▶ _ISTRUZIONI_
Trascrivi una parte del brano citato sui debiti dei club di calcio: comincia dalle parole che contengono "La differenza più" e fermati dopo "una spending review.".

▶ _BRANO CITATO_
:::
La differenza più banale con altri settori, però, è che mentre gli imprenditori del sistema calcio continuano con la cantilena del governo cattivo che non aiuta i club, contemporaneamente le società paiono proprio non conoscere alcun limite nell’accumulare debiti su debiti. Lo prova, in qualche modo, anche questo assurdo mercato di gennaio, con investimenti monstre da parte di quelle stesse società di cui poi viene annunciata un giorno sì e l’altro pure la crisi economica e la necessità di una spending review.
:::
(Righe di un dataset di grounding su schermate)
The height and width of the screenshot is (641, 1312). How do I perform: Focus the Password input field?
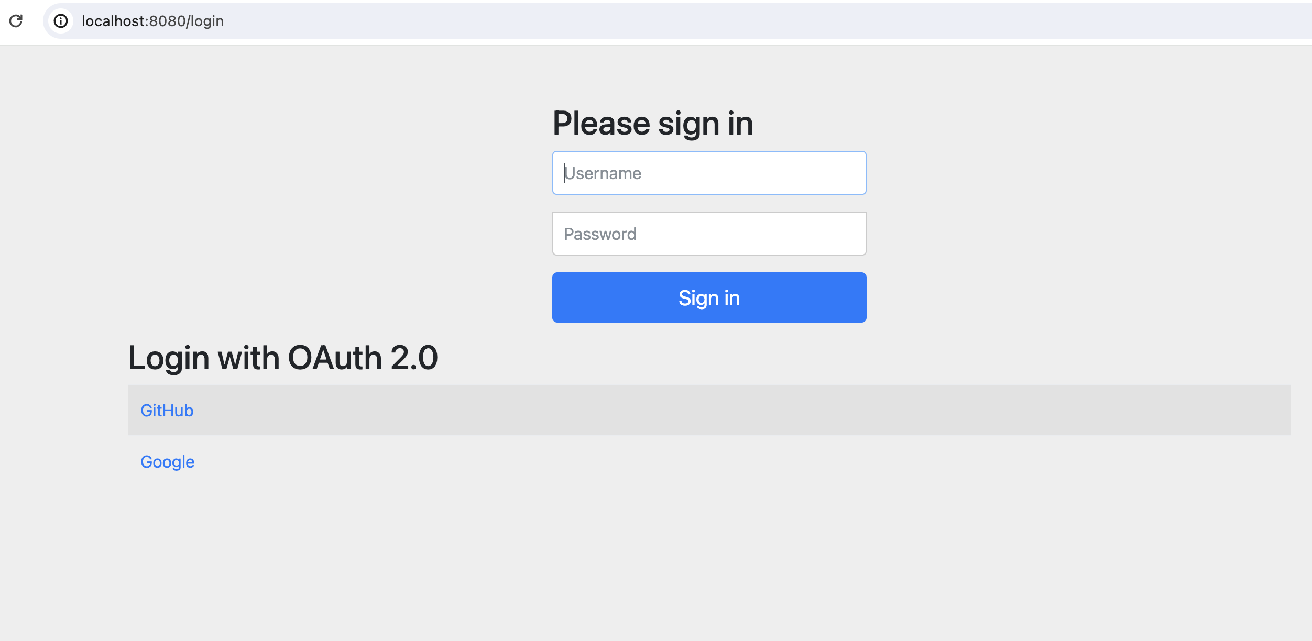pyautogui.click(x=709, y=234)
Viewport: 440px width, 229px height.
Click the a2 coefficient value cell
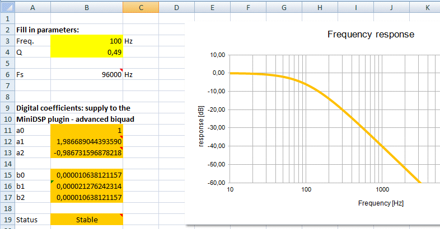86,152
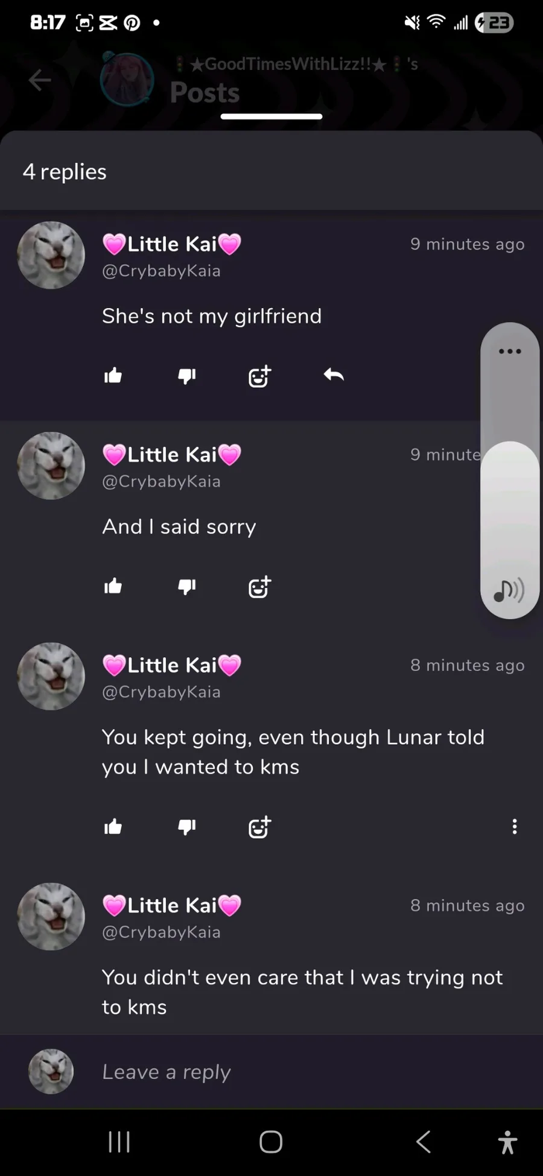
:::
▶ _RISPOSTA ATTESA_
La differenza più banale con altri settori, però, è che mentre gli imprenditori del sistema calcio continuano con la cantilena del governo cattivo che non aiuta i club, contemporaneamente le società paiono proprio non conoscere alcun limite nell’accumulare debiti su debiti. Lo prova, in qualche modo, anche questo assurdo mercato di gennaio, con investimenti monstre da parte di quelle stesse società di cui poi viene annunciata un giorno sì e l’altro pure la crisi economica e la necessità di una spending review.